***** Text to read *****

The scope of review is limited to issues raised in trial court. This is because it would be unfair to fault a trial court on a particular issue on appeal without giving it an opportunity to try that issue. It is also unfair for a party to remain silent in the trial court and subsequently assert error on appeal. Limitation is applicable only to parties to appeal and not to reviewing court. An issue not addressed in trial court can be raised in the appellate court only if the issue:
- is on subject matter jurisdiction;
- affects the fairness, integrity, or reputation of public judicial proceedings;
- is one of law only;
- affects the right to maintain the action; or
- is on standing to a legally recognized relief.
Only final judgments are appealable. A final judgment is one that disposes of all issues raised by the pleadings and evidence, so as to finally resolve the dispute between the parties. Therefore, an ancillary proceeding and a judgment there from is not appealable unless such order or judgment is final.

***** Data block *****

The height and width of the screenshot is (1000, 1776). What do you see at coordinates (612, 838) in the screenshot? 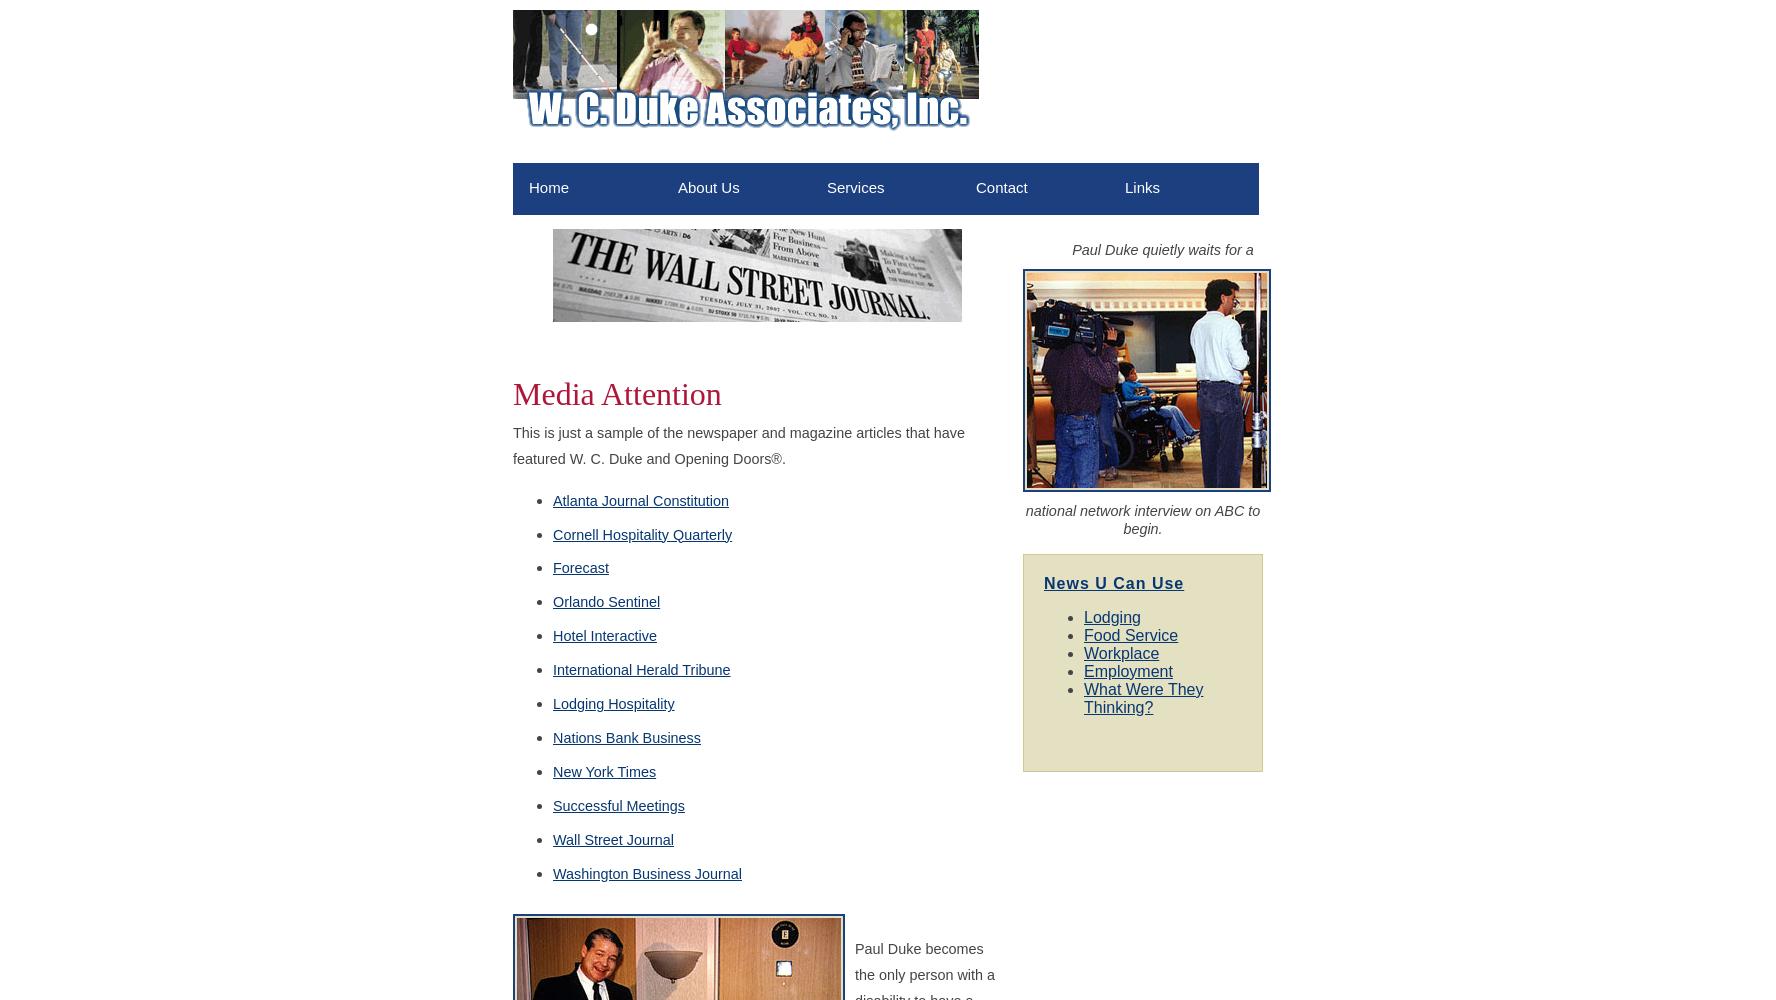
I see `'Wall Street Journal'` at bounding box center [612, 838].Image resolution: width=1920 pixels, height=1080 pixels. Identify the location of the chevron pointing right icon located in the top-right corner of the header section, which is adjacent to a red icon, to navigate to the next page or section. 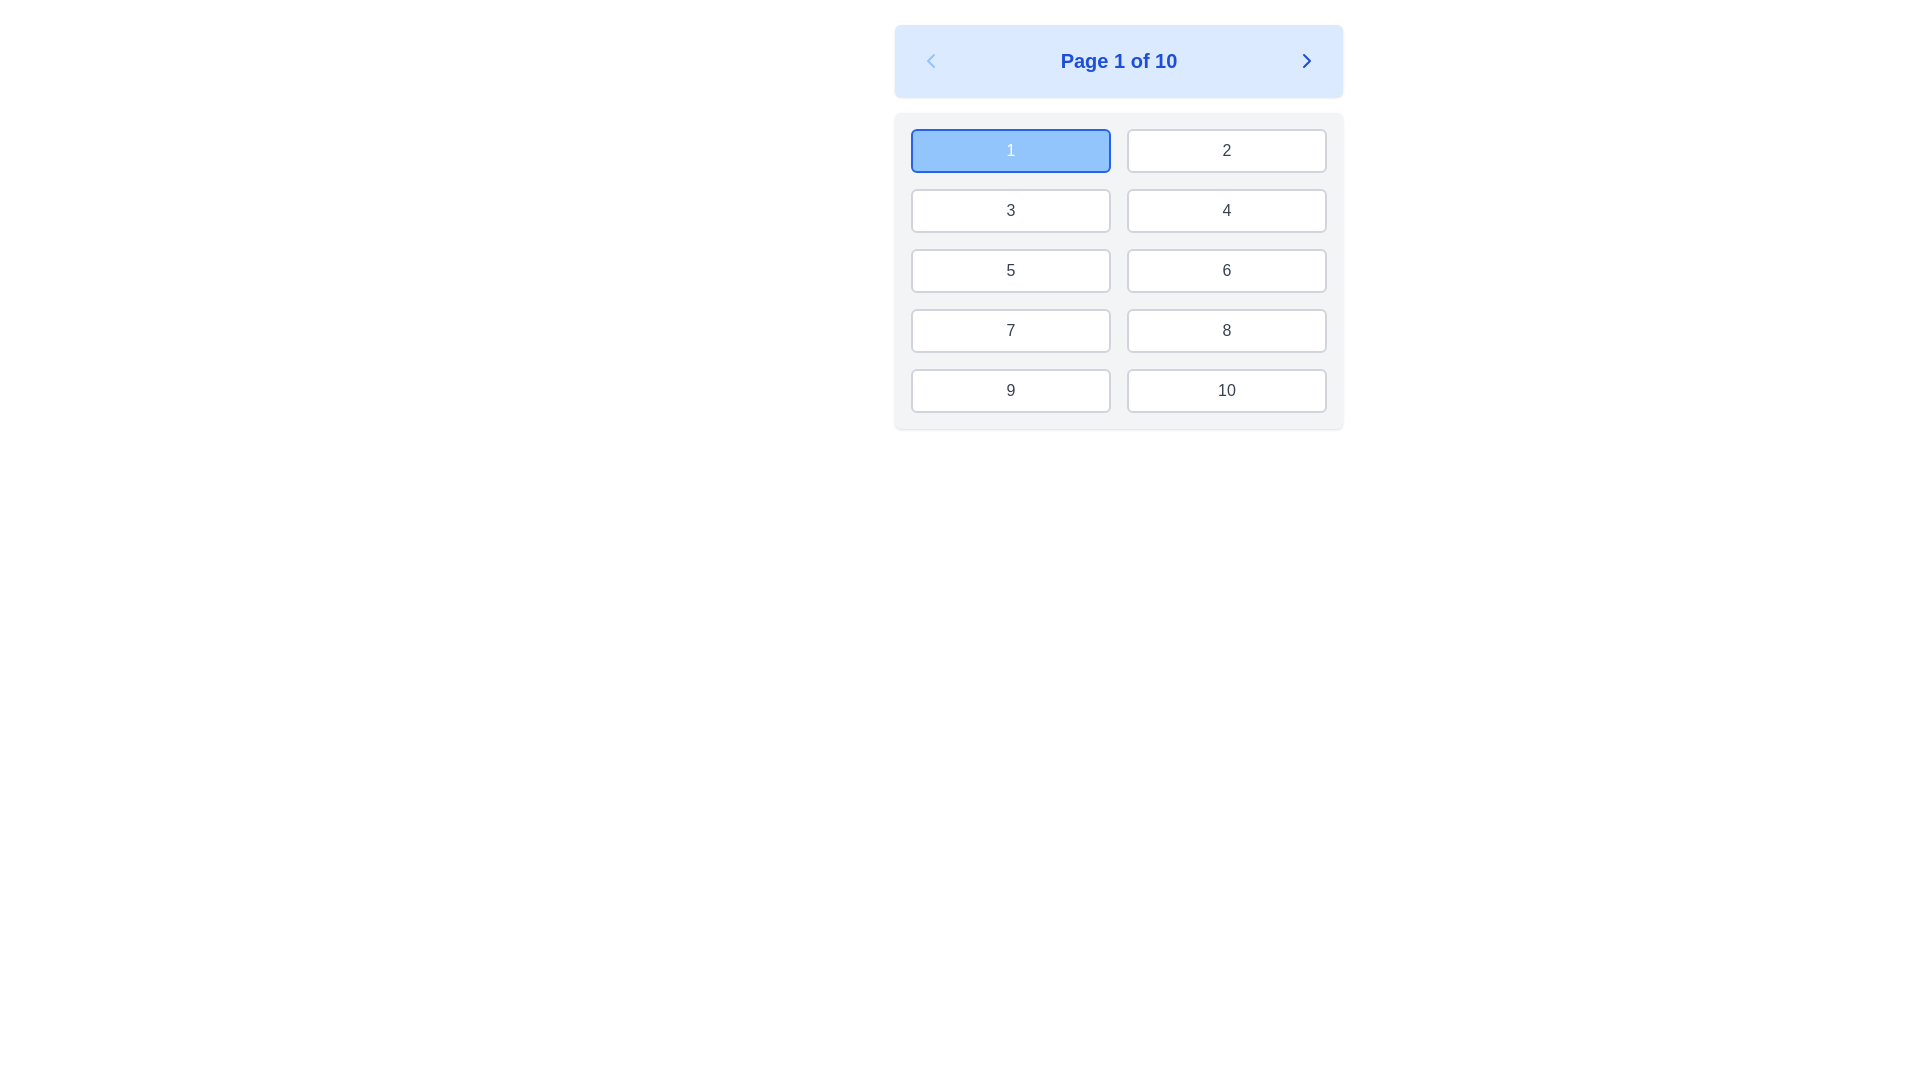
(1306, 60).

*****

What to work on
a. Answer these questions using the passage on appellate review:
(i) Who does the limitation on scope of review apply to?
(ii) What kind of jurisdiction does the first listed exception concern?
(iii) What must a final judgment dispose of?
b. Reproduce the passage on appellate review word for word, from "Only final judgments" down to "judgment is final.".

Solutions to the exercise
a.
(i) Only to parties to the appeal, not to the reviewing court.
(ii) Subject matter jurisdiction.
(iii) All issues raised by the pleadings and evidence.

b.
Only final judgments are appealable. A final judgment is one that disposes of all issues raised by the pleadings and evidence, so as to finally resolve the dispute between the parties. Therefore, an ancillary proceeding and a judgment there from is not appealable unless such order or judgment is final.